┌──

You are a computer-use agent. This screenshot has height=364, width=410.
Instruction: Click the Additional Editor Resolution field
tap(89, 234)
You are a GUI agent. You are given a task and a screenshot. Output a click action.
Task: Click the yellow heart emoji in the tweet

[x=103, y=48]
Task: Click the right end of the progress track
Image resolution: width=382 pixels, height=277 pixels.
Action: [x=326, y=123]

└──
┌──

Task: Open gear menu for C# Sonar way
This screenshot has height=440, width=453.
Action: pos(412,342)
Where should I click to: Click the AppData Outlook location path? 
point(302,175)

└──
┌──

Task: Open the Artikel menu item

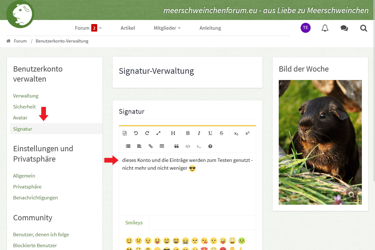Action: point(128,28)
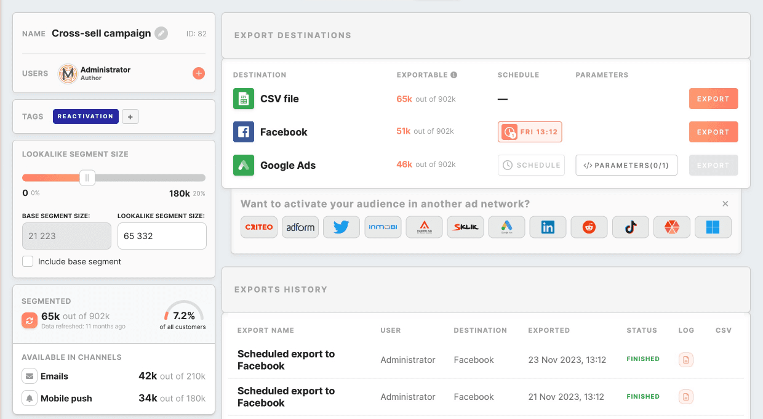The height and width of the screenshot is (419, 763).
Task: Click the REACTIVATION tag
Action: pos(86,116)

└──

Go through the data above and copy each line that holds the word "agent".

• [Written answer]
You are a computer-use agent. This screenshot has height=364, width=410.
You are a GUI agent. You are given a task and a screenshot. Output a click action.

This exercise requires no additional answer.